• [Stored records]
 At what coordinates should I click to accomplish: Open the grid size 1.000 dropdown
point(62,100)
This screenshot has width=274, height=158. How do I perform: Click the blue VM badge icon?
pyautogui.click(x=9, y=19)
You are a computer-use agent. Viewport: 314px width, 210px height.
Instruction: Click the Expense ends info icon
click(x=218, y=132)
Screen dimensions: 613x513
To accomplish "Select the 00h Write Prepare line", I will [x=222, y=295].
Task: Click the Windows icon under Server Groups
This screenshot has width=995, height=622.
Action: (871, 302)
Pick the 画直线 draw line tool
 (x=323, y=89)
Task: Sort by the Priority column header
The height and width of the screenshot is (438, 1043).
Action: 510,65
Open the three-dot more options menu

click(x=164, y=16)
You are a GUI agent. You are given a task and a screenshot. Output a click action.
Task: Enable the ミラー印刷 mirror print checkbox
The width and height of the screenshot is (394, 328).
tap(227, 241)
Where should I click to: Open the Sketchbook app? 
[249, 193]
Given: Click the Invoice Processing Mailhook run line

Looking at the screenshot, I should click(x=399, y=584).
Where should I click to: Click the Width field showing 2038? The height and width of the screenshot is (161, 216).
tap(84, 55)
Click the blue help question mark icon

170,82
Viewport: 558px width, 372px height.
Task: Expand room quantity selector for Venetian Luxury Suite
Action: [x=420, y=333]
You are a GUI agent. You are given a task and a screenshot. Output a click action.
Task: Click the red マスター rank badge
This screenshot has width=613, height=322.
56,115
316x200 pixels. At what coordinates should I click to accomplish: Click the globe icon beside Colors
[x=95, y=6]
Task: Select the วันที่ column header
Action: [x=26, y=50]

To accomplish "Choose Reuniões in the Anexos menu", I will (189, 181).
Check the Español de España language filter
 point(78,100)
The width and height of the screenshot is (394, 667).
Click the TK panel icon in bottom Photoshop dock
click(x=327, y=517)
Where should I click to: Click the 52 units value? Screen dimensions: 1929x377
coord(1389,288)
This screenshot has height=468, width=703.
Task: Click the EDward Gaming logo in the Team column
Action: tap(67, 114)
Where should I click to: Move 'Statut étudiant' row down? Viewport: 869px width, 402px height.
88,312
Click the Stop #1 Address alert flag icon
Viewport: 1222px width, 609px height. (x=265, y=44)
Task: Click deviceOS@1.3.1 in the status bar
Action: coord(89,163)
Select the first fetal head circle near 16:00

• [Task to complete] Output every entry exactly.

• [Output of the task]
 At what coordinates should I click to accomplish: Open the grid size 1.000 dropdown
point(62,100)
This screenshot has width=274, height=158. How do I perform: Click the blue VM badge icon?
pyautogui.click(x=9, y=19)
You are a computer-use agent. Viewport: 314px width, 210px height.
Instruction: Click the Expense ends info icon
click(x=218, y=132)
Screen dimensions: 613x513
To accomplish "Select the 00h Write Prepare line", I will [x=222, y=295].
Task: Click the Windows icon under Server Groups
This screenshot has width=995, height=622.
Action: (871, 302)
Pick the 画直线 draw line tool
 (x=323, y=89)
Task: Sort by the Priority column header
The height and width of the screenshot is (438, 1043).
Action: 510,65
Open the three-dot more options menu

click(x=164, y=16)
You are a GUI agent. You are given a task and a screenshot. Output a click action.
Task: Enable the ミラー印刷 mirror print checkbox
The width and height of the screenshot is (394, 328).
tap(227, 241)
Where should I click to: Open the Sketchbook app? 
[249, 193]
Given: Click the Invoice Processing Mailhook run line

Looking at the screenshot, I should click(x=399, y=584).
Where should I click to: Click the Width field showing 2038? The height and width of the screenshot is (161, 216).
tap(84, 55)
Click the blue help question mark icon

170,82
Viewport: 558px width, 372px height.
Task: Expand room quantity selector for Venetian Luxury Suite
Action: [x=420, y=333]
You are a GUI agent. You are given a task and a screenshot. Output a click action.
Task: Click the red マスター rank badge
This screenshot has width=613, height=322.
56,115
316x200 pixels. At what coordinates should I click to accomplish: Click the globe icon beside Colors
[x=95, y=6]
Task: Select the วันที่ column header
Action: [x=26, y=50]

To accomplish "Choose Reuniões in the Anexos menu", I will (189, 181).
Check the Español de España language filter
 point(78,100)
The width and height of the screenshot is (394, 667).
Click the TK panel icon in bottom Photoshop dock
click(x=327, y=517)
Where should I click to: Click the 52 units value? Screen dimensions: 1929x377
coord(1389,288)
This screenshot has height=468, width=703.
Task: Click the EDward Gaming logo in the Team column
Action: tap(67, 114)
Where should I click to: Move 'Statut étudiant' row down? Viewport: 869px width, 402px height.
88,312
Click the Stop #1 Address alert flag icon
Viewport: 1222px width, 609px height. (x=265, y=44)
Task: Click deviceOS@1.3.1 in the status bar
Action: coord(89,163)
Select the first fetal head circle near 16:00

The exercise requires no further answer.